*** The records

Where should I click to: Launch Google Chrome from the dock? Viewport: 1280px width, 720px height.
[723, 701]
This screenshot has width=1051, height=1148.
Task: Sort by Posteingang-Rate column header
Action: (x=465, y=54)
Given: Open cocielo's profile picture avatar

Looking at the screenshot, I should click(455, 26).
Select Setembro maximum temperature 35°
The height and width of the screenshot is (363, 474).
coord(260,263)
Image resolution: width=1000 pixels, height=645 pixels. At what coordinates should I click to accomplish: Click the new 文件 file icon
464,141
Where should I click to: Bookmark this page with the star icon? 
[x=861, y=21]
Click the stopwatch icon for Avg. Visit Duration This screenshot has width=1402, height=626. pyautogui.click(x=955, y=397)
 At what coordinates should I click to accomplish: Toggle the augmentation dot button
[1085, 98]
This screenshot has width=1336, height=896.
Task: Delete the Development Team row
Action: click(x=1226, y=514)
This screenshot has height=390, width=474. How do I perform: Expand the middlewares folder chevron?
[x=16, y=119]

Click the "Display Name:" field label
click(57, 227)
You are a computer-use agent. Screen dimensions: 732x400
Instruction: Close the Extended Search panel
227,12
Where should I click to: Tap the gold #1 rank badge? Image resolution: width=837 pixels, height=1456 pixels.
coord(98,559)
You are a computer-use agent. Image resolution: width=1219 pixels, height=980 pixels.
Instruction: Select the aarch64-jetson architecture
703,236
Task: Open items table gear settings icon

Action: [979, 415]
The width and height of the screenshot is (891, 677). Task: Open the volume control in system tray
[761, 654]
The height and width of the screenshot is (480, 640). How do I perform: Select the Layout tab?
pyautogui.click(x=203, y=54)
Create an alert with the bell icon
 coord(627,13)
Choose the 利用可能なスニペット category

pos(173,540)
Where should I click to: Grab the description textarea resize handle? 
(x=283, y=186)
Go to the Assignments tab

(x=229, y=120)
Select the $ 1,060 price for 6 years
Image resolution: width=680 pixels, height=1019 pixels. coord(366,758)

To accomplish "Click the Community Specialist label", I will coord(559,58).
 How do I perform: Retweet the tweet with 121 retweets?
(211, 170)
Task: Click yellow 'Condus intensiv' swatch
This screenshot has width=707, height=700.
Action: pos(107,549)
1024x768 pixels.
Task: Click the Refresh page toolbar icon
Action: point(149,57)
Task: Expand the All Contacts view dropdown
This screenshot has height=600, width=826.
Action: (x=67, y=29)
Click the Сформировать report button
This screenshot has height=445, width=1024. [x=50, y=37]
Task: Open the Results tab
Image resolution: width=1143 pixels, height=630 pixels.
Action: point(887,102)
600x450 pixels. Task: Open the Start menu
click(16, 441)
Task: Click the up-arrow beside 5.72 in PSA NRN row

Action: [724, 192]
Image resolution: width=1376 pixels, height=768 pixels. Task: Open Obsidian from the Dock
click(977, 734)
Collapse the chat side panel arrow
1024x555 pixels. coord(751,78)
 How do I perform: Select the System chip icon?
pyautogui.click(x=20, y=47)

******

• [What this task involves]: An exact copy of the lines from the one containing "Where should I click to: Grab" through the end of the data above is the whole answer.

• [Reply]:
Where should I click to: Grab the description textarea resize handle? 
(x=283, y=186)
Go to the Assignments tab

(x=229, y=120)
Select the $ 1,060 price for 6 years
Image resolution: width=680 pixels, height=1019 pixels. coord(366,758)

To accomplish "Click the Community Specialist label", I will coord(559,58).
 How do I perform: Retweet the tweet with 121 retweets?
(211, 170)
Task: Click yellow 'Condus intensiv' swatch
This screenshot has width=707, height=700.
Action: pos(107,549)
1024x768 pixels.
Task: Click the Refresh page toolbar icon
Action: point(149,57)
Task: Expand the All Contacts view dropdown
This screenshot has height=600, width=826.
Action: (x=67, y=29)
Click the Сформировать report button
This screenshot has height=445, width=1024. [x=50, y=37]
Task: Open the Results tab
Image resolution: width=1143 pixels, height=630 pixels.
Action: point(887,102)
600x450 pixels. Task: Open the Start menu
click(16, 441)
Task: Click the up-arrow beside 5.72 in PSA NRN row

Action: [724, 192]
Image resolution: width=1376 pixels, height=768 pixels. Task: Open Obsidian from the Dock
click(977, 734)
Collapse the chat side panel arrow
1024x555 pixels. coord(751,78)
 How do I perform: Select the System chip icon?
pyautogui.click(x=20, y=47)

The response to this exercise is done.